Canadian Long-Term Outlook Summary Summer 2020

COVID-19 hurts badly now, but will not last forever.

Canada’s economy—like that of almost every other country around the globe—has been hammered by COVID-19. But while the pandemic’s impacts have been devastating, they should also be brief. Our long-term forecast remains driven by demographic and economic expectations that are generally unchanged. In general, once we get through the pandemic crisis, the country can look forward to moderate but steady growth over the long term.

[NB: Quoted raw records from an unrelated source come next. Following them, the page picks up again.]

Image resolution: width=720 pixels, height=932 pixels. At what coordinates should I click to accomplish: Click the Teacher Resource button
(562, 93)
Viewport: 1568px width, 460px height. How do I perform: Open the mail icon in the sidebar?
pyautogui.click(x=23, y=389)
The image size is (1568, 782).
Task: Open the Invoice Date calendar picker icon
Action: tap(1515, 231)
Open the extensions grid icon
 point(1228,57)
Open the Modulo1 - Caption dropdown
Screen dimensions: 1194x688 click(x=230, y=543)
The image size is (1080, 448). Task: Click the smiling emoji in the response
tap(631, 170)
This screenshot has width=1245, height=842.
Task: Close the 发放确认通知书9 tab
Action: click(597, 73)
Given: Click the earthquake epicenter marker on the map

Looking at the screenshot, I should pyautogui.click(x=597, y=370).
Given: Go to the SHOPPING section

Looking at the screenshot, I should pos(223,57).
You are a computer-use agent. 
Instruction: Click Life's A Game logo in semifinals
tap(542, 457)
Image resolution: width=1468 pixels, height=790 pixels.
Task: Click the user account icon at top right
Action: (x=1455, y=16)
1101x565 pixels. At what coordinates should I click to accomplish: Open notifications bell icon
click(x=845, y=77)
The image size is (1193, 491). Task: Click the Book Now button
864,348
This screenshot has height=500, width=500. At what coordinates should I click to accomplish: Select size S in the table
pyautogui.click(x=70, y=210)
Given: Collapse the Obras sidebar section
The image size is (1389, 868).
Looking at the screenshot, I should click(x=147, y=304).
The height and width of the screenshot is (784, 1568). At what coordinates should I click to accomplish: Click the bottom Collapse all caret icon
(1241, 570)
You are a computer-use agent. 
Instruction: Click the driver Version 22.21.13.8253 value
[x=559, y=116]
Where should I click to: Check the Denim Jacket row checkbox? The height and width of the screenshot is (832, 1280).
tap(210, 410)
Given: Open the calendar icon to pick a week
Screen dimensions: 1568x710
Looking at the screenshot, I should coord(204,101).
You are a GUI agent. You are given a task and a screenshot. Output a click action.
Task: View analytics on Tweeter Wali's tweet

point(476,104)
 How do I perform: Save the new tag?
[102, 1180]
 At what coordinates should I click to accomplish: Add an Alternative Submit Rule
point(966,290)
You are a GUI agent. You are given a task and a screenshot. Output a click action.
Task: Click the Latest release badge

Contents of the long-term Summer 2020 summary:

  • Canada faces both short- and long-term challenges
  • Potential output growth looks set to slow
  • Monetary policy to the rescue?
  • Pandemic challenges fiscal policy
  • World outlook bleak now, mixed later
Storm over wheat field; Woman on cellphone

Key findings

Fallout from COVID-19 will produce a 4.3 per cent GDP decline in 2020, but we expect a bounce-back to 6.1 per cent growth next year. GDP will advance by an annual average of 1.7 per cent between 2022 and 2040.

Employment will drop 2.7 per cent this year but rebound by 3.1 per cent in 2021. Annual job gains will average less than 1 per cent over the long term.

Business investment has been weak and will erode further after a post-COVID-19 rebound in 2021 and 2022.

Trade is another casualty of the pandemic. Exports will fall sharply this year and not regain pre-COVID-19 levels until 2023 due to soft global growth and ongoing trade tensions.

Economic malaise has prompted the Bank of Canada to cut interest rates to near zero. We expect muted inflation to keep rates low through the long term.

Consumption will fall 4.1 per cent this year but rise 5.9 per cent in 2021. Due to high levels of household debt, only tepid growth is in the cards over the long run.